SIG: Open Observability

Introduction

With the rapid scaling of cloud native computing, the probability of system/application fault is dramatically increasing. Consequently, troubleshooting becomes more difficult and complicated. SIG-OpenObservability aims to make troubleshooting as efficient and painless as possible, either from the perspective of tackling issues or tracing performance. The eBPF-based SIG-OpenObservability will be used extensively to drive a wide variety of use cases, e.g., extracting fine-grained key observability data at low overhead from linux kernel subsystems (MM, CPU, Net, Block IO, etc.), helping application developers trace applications, providing insights for performance troubleshooting, and much more.

Scenarios

Observability & Monitoring

Instead of relying on static counters and gauges exposed by the operating system, eBPF enables the collection & in-kernel aggregation of custom metrics and generation of visibility events based on a wide range of possible sources. This extends the depth of visibility that can be achieved as well as reduces the overall system overhead significantly by only collecting the visibility data required and by generating histograms and similar data structures at the source of the event instead of relying on the export of samples.

Tracing & Profiling

The ability to attach eBPF programs to trace points as well as kernel and user application probe points allows unprecedented visibility into the runtime behavior of applications and the system itself. By giving introspection abilities to both the application and system side, both views can be combined, allowing powerful and unique insights to troubleshoot system performance problems. Advanced statistical data structures allow to extract meaningful visibility data in an efficient manner, without requiring the export of vast amounts of sampling data as typically done by similar systems.

Security

Building on the foundation of seeing and understanding all system calls and combining that with a packet and socket-level view of all networking operations allows for revolutionary new approaches to securing systems.
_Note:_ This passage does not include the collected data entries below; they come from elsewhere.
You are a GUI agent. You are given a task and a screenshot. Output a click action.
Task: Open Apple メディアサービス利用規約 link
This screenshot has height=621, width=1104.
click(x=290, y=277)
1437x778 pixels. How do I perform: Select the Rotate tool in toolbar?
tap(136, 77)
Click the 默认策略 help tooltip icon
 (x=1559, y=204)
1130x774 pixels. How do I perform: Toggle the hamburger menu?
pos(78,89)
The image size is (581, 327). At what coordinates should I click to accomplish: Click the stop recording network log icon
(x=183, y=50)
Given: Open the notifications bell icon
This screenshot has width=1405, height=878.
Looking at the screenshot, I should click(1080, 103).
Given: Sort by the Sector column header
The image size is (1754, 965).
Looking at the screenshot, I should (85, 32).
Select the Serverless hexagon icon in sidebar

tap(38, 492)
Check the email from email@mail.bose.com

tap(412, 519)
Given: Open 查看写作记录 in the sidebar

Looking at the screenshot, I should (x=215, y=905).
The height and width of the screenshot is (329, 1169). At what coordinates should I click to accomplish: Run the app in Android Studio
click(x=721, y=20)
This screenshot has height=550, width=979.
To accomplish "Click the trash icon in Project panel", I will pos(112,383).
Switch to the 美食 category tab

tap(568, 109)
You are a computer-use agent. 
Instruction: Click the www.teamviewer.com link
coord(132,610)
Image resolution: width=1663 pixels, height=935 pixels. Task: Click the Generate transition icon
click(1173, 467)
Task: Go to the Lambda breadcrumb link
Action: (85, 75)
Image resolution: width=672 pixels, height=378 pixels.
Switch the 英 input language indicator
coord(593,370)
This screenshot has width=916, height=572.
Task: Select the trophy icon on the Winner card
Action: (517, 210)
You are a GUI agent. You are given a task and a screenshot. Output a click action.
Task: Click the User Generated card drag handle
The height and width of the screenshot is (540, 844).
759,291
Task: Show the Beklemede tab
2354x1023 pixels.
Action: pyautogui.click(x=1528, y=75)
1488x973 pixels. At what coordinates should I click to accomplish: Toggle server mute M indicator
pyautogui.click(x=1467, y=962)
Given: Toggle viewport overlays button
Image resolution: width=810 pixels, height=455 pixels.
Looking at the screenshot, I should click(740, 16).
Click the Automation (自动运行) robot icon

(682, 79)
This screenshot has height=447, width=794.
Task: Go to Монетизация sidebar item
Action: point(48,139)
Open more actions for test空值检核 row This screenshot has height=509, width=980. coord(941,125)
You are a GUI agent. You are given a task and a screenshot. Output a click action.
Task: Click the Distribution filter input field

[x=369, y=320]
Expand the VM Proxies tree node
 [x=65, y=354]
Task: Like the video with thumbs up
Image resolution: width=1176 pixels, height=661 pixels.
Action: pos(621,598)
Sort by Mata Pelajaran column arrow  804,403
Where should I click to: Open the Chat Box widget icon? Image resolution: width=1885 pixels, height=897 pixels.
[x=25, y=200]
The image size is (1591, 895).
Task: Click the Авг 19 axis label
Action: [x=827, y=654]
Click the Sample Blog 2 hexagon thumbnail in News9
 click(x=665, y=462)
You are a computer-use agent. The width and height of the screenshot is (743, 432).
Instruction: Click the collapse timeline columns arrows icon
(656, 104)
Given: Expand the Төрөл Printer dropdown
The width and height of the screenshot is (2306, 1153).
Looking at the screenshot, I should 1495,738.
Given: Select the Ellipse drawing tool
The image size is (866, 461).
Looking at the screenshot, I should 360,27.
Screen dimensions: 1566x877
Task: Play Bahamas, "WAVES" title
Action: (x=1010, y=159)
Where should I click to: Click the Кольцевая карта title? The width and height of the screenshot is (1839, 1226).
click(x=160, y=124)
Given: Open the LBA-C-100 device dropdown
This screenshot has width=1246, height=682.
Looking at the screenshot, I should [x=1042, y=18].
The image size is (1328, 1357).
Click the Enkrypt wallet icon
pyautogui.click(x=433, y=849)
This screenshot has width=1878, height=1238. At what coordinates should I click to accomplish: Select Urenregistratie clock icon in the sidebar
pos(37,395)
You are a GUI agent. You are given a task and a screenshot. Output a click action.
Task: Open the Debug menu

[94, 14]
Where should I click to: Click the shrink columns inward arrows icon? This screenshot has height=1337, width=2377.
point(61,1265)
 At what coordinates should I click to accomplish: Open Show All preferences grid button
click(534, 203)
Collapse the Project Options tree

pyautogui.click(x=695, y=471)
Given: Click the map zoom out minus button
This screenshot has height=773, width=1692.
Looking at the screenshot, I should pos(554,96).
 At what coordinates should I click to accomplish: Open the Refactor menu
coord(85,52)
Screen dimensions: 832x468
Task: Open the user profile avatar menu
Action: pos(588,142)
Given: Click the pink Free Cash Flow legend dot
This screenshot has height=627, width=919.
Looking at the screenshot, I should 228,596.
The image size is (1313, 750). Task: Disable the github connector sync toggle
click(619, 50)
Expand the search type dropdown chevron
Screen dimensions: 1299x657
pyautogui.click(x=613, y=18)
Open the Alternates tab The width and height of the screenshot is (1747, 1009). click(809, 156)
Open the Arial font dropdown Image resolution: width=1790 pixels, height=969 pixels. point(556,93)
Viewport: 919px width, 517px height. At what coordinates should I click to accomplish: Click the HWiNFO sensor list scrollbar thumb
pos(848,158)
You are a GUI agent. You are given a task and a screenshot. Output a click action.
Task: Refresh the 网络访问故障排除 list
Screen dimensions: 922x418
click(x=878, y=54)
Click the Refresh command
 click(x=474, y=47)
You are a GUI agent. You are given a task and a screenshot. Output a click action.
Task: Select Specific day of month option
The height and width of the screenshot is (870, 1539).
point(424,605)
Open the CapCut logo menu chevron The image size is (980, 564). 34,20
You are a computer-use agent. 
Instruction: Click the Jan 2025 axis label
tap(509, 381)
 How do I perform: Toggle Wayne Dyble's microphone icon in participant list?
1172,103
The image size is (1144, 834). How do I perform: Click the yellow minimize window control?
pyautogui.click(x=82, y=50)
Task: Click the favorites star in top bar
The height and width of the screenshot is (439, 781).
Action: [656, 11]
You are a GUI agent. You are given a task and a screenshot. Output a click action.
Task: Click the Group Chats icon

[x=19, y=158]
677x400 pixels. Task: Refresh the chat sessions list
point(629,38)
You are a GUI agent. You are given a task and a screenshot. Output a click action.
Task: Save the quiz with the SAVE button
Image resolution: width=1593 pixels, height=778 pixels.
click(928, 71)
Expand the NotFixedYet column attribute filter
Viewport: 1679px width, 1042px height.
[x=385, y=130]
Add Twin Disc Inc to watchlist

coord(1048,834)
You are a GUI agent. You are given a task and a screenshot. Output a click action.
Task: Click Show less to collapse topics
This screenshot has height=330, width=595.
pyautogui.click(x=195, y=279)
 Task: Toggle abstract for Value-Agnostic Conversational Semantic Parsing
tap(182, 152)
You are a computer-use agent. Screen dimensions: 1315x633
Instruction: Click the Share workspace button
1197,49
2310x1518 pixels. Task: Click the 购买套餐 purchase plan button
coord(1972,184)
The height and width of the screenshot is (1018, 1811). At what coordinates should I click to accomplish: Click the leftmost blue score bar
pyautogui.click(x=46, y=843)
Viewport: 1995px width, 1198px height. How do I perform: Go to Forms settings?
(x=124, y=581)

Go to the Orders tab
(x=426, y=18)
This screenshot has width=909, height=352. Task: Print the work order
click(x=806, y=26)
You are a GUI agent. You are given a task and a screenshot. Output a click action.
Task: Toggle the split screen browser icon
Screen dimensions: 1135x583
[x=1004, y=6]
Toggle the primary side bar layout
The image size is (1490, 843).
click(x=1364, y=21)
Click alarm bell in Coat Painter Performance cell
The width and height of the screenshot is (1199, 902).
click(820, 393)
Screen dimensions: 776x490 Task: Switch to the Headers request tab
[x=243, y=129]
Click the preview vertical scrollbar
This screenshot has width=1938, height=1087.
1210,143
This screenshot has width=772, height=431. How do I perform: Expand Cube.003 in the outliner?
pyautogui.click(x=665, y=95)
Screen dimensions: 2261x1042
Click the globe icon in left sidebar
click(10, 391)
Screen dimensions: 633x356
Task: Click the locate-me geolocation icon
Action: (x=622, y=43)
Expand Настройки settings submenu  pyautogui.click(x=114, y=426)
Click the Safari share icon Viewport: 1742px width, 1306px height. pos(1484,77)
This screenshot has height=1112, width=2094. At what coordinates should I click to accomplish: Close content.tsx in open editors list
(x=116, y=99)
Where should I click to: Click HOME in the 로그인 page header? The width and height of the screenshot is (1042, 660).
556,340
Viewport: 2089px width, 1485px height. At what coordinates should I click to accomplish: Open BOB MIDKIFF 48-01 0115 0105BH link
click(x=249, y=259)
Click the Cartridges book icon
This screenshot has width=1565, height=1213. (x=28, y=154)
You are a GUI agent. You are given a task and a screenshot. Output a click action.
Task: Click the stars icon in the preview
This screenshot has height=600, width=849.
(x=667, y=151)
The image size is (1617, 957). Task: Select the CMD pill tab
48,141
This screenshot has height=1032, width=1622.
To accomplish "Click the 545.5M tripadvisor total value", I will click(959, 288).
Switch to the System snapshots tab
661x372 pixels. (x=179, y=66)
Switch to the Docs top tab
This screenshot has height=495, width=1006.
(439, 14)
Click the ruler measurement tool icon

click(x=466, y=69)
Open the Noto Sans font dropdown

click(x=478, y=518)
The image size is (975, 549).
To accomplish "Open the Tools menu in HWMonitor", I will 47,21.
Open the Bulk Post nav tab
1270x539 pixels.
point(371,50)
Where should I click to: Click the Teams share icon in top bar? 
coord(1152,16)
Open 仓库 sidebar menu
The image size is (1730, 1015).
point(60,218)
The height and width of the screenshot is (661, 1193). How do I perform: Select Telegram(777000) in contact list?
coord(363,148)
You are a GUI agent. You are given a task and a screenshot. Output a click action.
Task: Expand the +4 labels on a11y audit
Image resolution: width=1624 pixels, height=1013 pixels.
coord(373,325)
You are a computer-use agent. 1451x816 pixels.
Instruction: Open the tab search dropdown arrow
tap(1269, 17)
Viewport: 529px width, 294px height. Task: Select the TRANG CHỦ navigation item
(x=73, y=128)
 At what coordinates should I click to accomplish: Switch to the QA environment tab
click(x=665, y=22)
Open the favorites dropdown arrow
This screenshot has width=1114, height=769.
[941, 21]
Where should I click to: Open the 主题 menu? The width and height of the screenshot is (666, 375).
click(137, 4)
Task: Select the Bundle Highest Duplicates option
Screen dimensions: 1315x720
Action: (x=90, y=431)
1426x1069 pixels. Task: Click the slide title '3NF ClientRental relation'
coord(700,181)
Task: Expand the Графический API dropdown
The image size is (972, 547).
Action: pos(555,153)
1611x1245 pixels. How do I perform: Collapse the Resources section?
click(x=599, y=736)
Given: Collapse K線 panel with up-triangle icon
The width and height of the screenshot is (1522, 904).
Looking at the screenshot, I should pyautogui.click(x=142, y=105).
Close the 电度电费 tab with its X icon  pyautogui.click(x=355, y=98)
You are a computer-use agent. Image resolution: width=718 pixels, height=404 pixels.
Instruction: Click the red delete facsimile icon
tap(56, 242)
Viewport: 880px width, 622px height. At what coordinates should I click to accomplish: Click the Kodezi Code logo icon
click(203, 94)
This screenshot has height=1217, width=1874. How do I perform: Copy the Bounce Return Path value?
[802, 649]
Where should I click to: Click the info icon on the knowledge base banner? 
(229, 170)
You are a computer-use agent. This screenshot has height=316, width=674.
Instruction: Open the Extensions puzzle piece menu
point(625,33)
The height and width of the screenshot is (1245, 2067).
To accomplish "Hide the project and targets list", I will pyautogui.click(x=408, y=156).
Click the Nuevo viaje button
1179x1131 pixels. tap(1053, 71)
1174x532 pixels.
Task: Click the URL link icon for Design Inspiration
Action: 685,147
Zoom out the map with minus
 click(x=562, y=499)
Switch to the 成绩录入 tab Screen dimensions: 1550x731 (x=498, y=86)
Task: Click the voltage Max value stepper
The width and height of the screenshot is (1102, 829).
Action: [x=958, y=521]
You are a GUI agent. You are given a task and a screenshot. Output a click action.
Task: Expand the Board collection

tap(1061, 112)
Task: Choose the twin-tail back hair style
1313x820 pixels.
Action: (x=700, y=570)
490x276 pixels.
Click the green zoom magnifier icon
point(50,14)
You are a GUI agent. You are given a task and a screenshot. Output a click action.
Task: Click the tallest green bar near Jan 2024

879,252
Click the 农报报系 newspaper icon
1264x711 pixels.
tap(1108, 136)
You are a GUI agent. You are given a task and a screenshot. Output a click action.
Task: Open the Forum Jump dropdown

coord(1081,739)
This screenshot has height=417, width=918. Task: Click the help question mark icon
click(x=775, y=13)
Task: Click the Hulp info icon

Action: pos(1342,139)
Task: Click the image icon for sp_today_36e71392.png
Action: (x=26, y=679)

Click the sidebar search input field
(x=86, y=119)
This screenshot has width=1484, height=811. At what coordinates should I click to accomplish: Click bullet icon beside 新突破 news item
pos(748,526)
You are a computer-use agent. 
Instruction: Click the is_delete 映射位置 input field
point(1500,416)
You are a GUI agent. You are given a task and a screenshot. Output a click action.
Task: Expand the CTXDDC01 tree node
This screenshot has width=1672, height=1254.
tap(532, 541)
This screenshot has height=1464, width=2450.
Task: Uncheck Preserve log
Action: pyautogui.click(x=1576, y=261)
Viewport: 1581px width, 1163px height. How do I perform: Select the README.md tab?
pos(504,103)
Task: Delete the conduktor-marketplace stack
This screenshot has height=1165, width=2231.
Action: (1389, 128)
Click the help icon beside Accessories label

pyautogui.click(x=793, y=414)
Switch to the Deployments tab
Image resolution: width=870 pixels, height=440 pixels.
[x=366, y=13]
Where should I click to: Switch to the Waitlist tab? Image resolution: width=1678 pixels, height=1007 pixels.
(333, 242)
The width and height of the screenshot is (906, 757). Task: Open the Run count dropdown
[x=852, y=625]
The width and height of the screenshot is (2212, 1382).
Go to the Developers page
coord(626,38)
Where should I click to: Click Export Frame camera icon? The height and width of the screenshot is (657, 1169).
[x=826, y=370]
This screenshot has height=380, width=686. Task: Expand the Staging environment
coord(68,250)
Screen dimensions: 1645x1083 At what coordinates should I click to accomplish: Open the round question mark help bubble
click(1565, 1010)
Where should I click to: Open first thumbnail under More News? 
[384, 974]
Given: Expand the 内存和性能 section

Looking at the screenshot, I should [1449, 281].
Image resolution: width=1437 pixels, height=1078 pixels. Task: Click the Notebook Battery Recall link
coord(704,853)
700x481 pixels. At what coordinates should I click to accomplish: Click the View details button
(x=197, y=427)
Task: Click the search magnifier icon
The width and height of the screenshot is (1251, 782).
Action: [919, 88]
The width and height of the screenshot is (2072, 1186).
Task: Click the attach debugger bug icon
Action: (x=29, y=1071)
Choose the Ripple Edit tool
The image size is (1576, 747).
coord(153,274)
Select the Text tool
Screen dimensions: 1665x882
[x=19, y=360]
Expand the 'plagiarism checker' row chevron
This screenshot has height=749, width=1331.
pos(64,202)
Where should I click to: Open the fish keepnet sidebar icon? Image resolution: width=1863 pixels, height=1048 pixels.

While aspects of system call filtering, network-level filtering, and process context tracing have typically been handled by completely independent systems, eBPF allows for combining the visibility and control of all aspects to create security systems operating on more context with better level of control.

Networking

The combination of programmability and efficiency makes eBPF a natural fit for all packet processing requirements of networking solutions. The programmability of eBPF enables adding additional protocol parsers and easily program any forwarding logic to meet changing requirements without ever leaving the packet processing context of the Linux kernel. The efficiency provided by the JIT compiler provides execution performance close to that of natively compiled in-kernel code.

Ecosystem

Tech Lead

Tonghao Zhang @DiDi Global, Linux Kernel, Open vSwitch and DPDK Contributor. Interested Areas: eBPF observability, programmable networks, ultra-low-latency networking, cloud computing, edge computing, network functions virtualization, software-defined networking.

SIG Members

1-2 member per organization

Name Organization
Tonghao Zhang DiDi Global
Feng Wu DiDi Global

Open Source Project

HuaTuo @DiDi Global is event driven, i.e., it extracts observability data when linux kernel events that we take care of, occurs. With this data, it is easy to figure out what the root cause of issues. More importantly, HuaTuo can trace linux kernel/applications for performance troubleshooting because we can also sample the data, then generate a CPU flame graph effectively.